Interleaving Domain Multiple Access

Interleaving Domain Multiple Access , or IDMA for short, is a method for signal and message transmission. It is a further development of the CDMA - multiplex transmission method for digital signal transmission.

development

Transmission of a data stream

Classic digital data transmission protects your data by channel-coding it accordingly . The code scheme is adapted to the channel accordingly. In order to be able to detect errors , so-called parity bits are added, which represent a kind of checksum for a certain area of ​​the data. If the data and the checksum do not match, the corresponding data are recognized as incorrect. If you arrange several checksums crosswise around a data block, you can localize individual errors within a block and thus also eliminate them. However, since data transmission links do not only interfere with individual bits , but usually several bits in a row, the data are redistributed in such a way that a disruption of a certain length disrupts the data stream in such a way that adjacent areas within the data block are never affected. A block disorder is thus divided into many individual disorders. The corresponding process is called scrambling or interleaving . Using special procedures such as B. Turbo codes , interleaving can be applied not only to blocks, but also to data streams. Using a maximum-likelihood - decoder such. B. the Viterbi algorithm, the original data stream can then be reconstructed.

Transmission of multiple data streams

Frequency division multiplexing

The oldest method for the transmission of multiple data streams is the frequency division multiplexing (FDM; Engl. Frequency-division multiplex ), wherein the data on a plurality of discrete frequencies are transmitted. This process has already been used with analog data ( telephone network ; radio network ; voice radio ).

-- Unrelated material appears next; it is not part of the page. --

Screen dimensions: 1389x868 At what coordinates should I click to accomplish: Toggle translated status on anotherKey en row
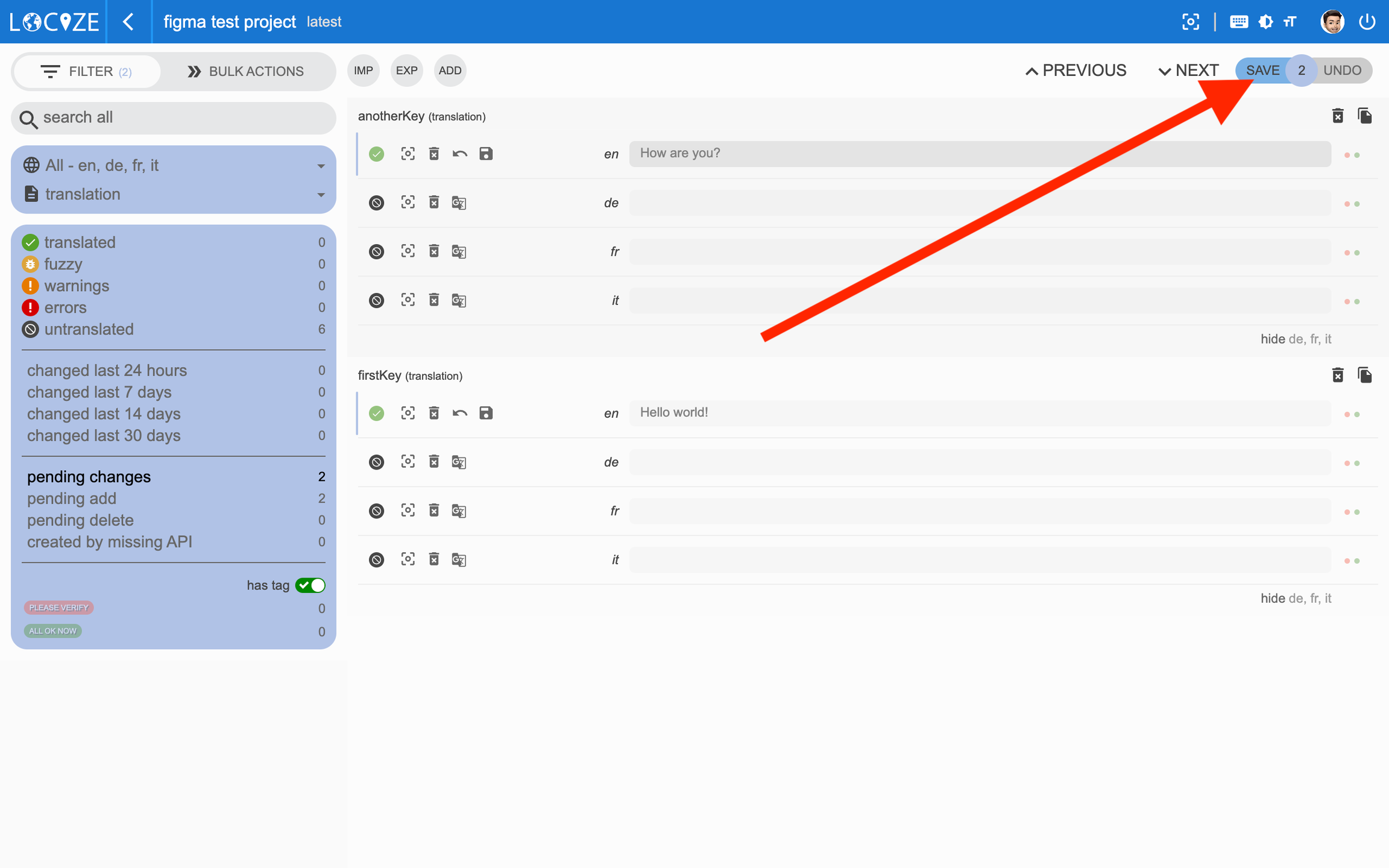coord(376,154)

Time division multiplexing

From time-division multiplexing (TDM, Eng. Time-division multiplex ) occurs when multiple stations their data sequentially and send a transmission medium to share. This technique is used all the time in our natural communication , for example when one participant speaks in a discussion while the others listen. In the wireless technology of the time division multiplexing has been achieved in that the radio equipment with a transmission button were provided, which had to be able to speak the transmitter operate.

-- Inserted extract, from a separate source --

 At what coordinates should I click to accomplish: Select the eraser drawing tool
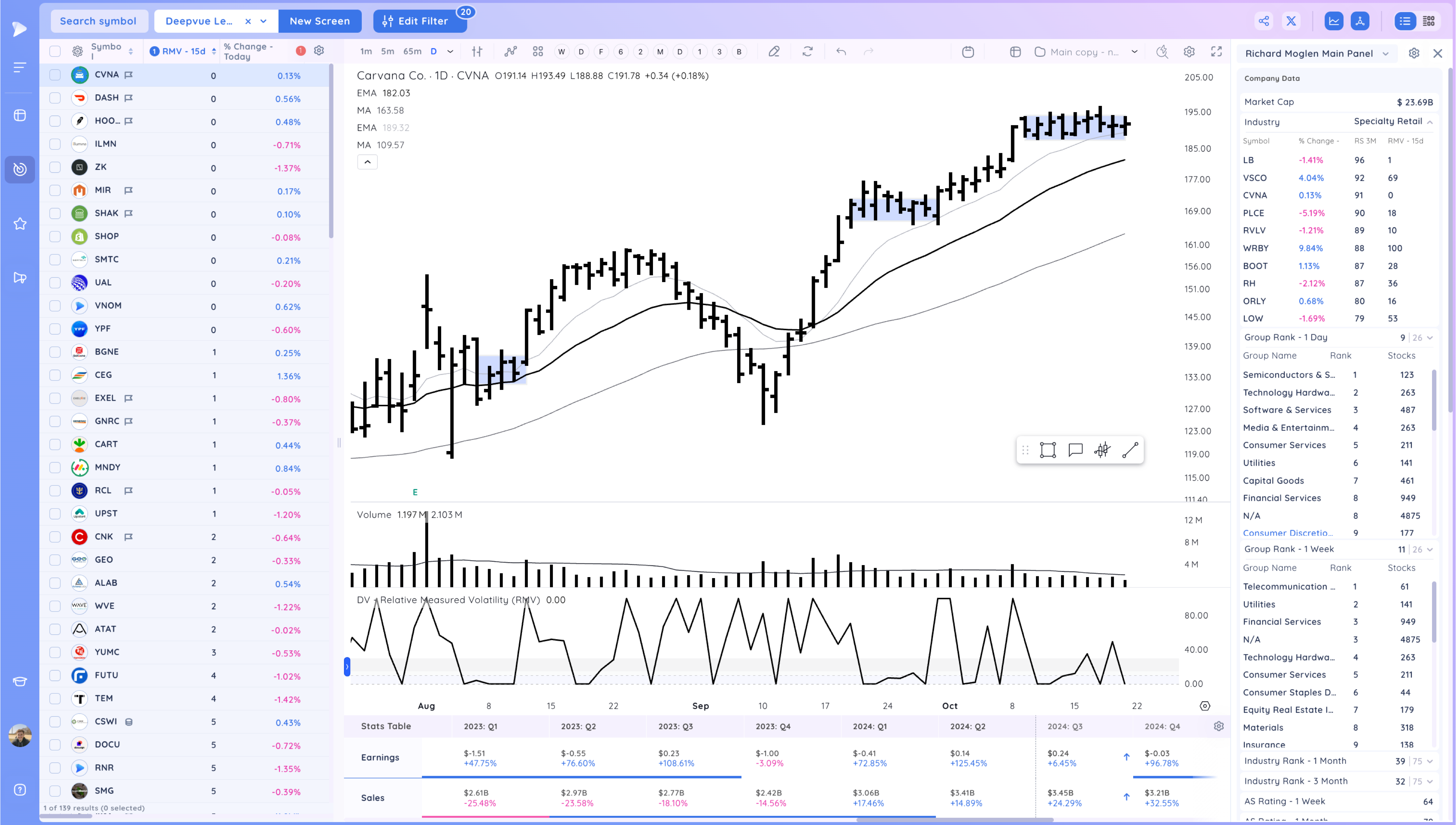tap(774, 52)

Combined time-frequency multiplex method

With the introduction of digital cellular networks , processes were implemented in which both time and frequency multiplex are operated. To ensure that each transmission link within the system has an exclusive channel available, there is a control entity that assigns the individual senders and receivers their frequencies and time intervals in which they must send and receive. The current GSM networks work according to this procedure .

Spread band method

In military radio technology, modulation methods were required that could be hidden from the enemy . This made use of the fact that the noise level is a function of the bandwidth of a receiver and looked for ways to transmit the signal in a narrow band , but at the same time to spread it over a wide band. If you use a narrow-band signal and vary its frequency continuously by means of a "pseudo-random generator", you can follow the signal if the receiver knows the sequence of frequencies. If you do not know the spreading sequence, you can receive part of the signal within a narrow band for a short time, but not the rest. If you use a broadband receiver, the narrowband signals are not recognized in the noise. The signal using the spread spectrum method remains invisible.

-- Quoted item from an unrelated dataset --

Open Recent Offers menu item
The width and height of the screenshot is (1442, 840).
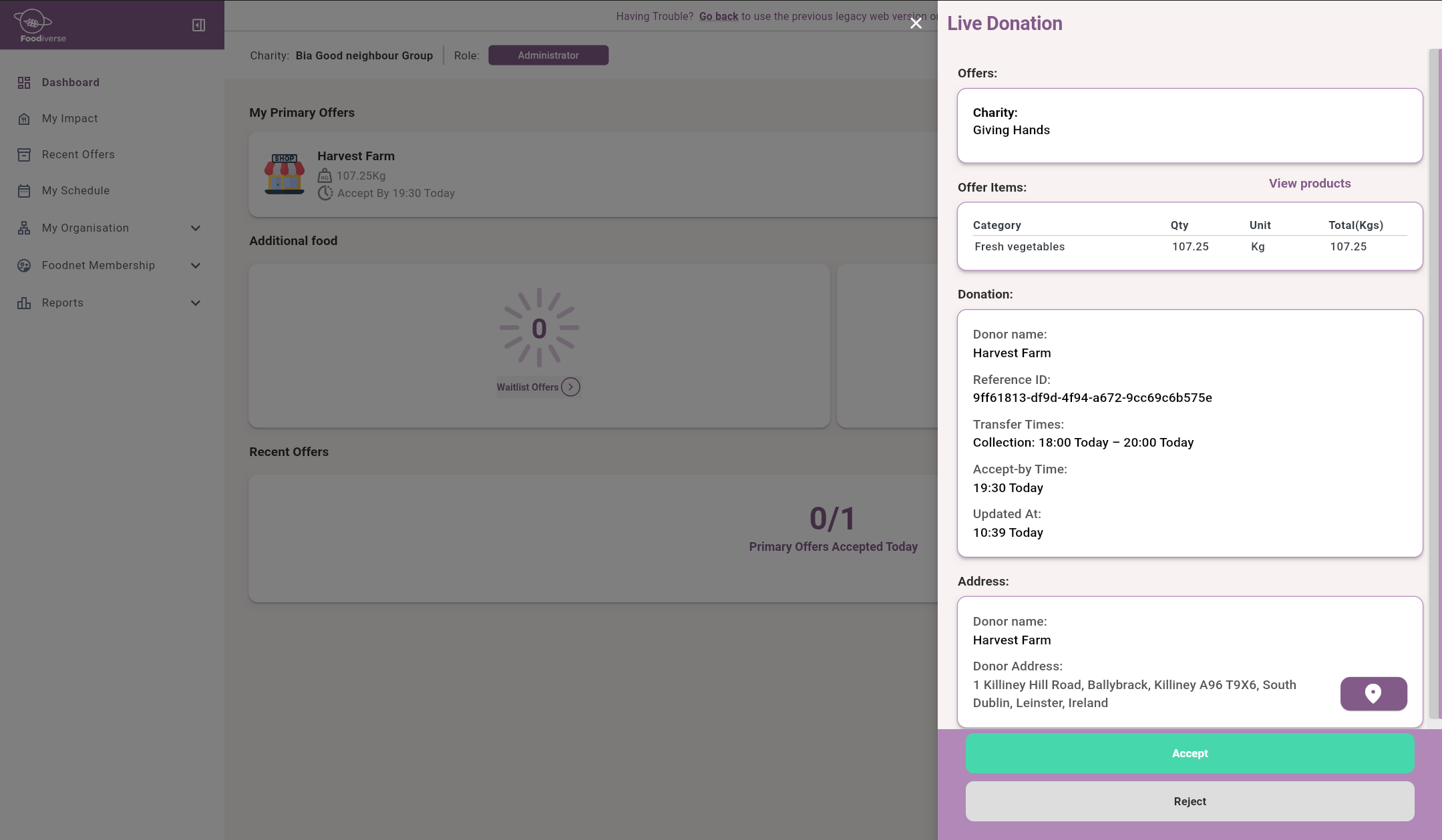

• Direct Sequence : The spreading takes place in that the data signal is multiplied by the spreading code, which has a higher data rate than the data to be transmitted. The data signal is expanded to the bandwidth of the spreading sequence. The individual elements of the spreading sequence are called chips . The spreading sequence is in turn generated from a spreading tree for individual sub- channels and a pseudo-random sequence with favorable properties ( gold codes ). Examples of this method are IS-95 , UMTS , CDMA2000 , GPS and WLAN .
• Frequency Hopping Spread Spectrum : This method is used in current GSM networks to increase capacity and for data transmission via Bluetooth .
• OFDM (Orthogonal Frequency Division Multiplex): With OFDM, the bits of a data block are interpreted as amplitude coefficients of different frequencies. An inverse fast Fourier transformation is used to generate a time signal which can then be modulated and, for example, emitted via an antenna . In the receiver, the signal is then subjected to a fast Fourier transformation and converted back into a data block. Examples of this method are DAB , DVB-T and WLAN.